Since this interaction may expose both sides to microbial exchange, one strategy for understanding the direction of transfer is to assess Wolbachia's presence in close relatives on both sides, as the donor side generally has a larger diversity of infection.
One parasitoid species can infect multiple shared hosts, and one host species can infect multiple parasitoids. For instance, parthenogenesis-inducing Wolbachia can spread between Trichogramma parasitoid wasps sharing host eggs.
Parasites can also serve as a vector between infected and uninfected hosts without being infected. When the mouthparts and ovipositors of aphelinid parasitoid wasps become contaminated through feeding Wolbachia-infected Bemisia tabaci, it can infect the next host.

Shared plant and other food sources

This route applies to microbes that can survive either within or on the surface of the food. Experiments demonstrated that the Wolbachia wAlbB strain can survive extracellularly for up to 7 days, and up to 50 days for some strains in cotton leaf phloem vessels.
Plants are one of the best platforms for this route. By physical contact between arthropod mouthparts and plant tissue, the Wolbachia inhabiting the salivary glands of some insects may be transferred to the plants. As a result, arthropod species feeding on the same plants may share common Wolbachia strains.
Other insect food sources may also mediate Wolbachia horizontal transfer, such as the sharing of dung patches between two Malagasy dung beetle species.

Step 2: Survival and proliferation in the new host

The pathogen-associated molecular patterns in the bacteria, such as peptidoglycan, can activate the host's innate immune responses. In response, some Wolbachia strains have a unique functional peptidoglycan amidase that cleaves its bacterial cell wall so that it can escape from immune responses. Besides the peptidoglycans, cell-to-cell movements of Wolbachia can also cause oxidative stress to the host and trigger the host's immune response. Therefore, Wolbachia has a triple-layer vacuole that acts as a mechanical shield to protect it from cellular immune responses.

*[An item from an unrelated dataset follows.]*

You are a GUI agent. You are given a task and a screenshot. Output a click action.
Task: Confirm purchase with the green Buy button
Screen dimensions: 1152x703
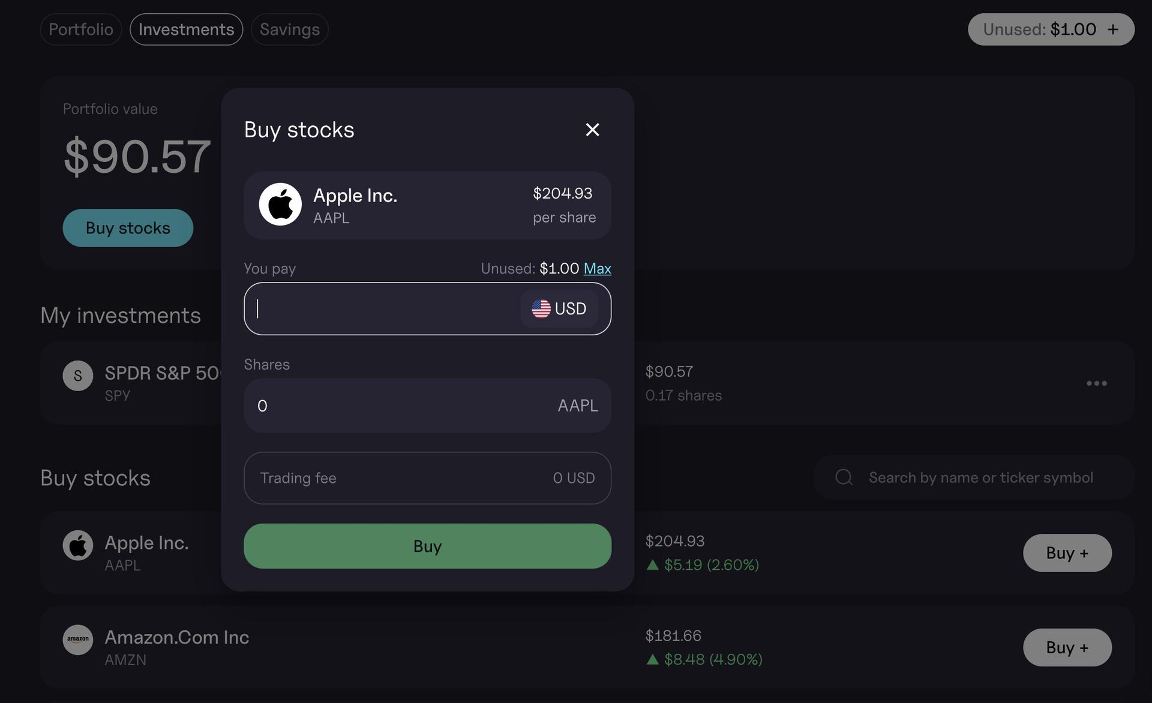[x=427, y=546]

Step 3: Vertical transmission

Vertical transmission requires Wolbachia to reach germ line cells and maintain in the zygote. Wolbachia may initially occupy somatic stem cells as a stable reservoir and then use the host's vitellogenin transovarial transportation system to enter the oocyte. Once Wolbachia enter the zygote, they need to reach important host tissues without disrupting the embryo's development. This can be achieved using the host cytoskeleton, by bundling Wolbachia protein WD0830 to host actin filaments. They can also increase the division rate of germ-line stem cells to localize and increase their titer. Under natural conditions, successful vertical transmission of Wolbachia is challenging.

Step 4: Spread within the host population

Invasion of a new population likely stems from specific phenotypic effects, including reproductive manipulations and/or providing direct fitness benefits to their female hosts.
Upon transferring into a new host, Wolbachia may retain its original phenotypic effects, induce a different phenotype, or have no detectable effect. For instance, a strain that induces male killing in the moth Cadra cautella induced cytoplasmic incompatibility in a novel moth host Ephestia kuehniella.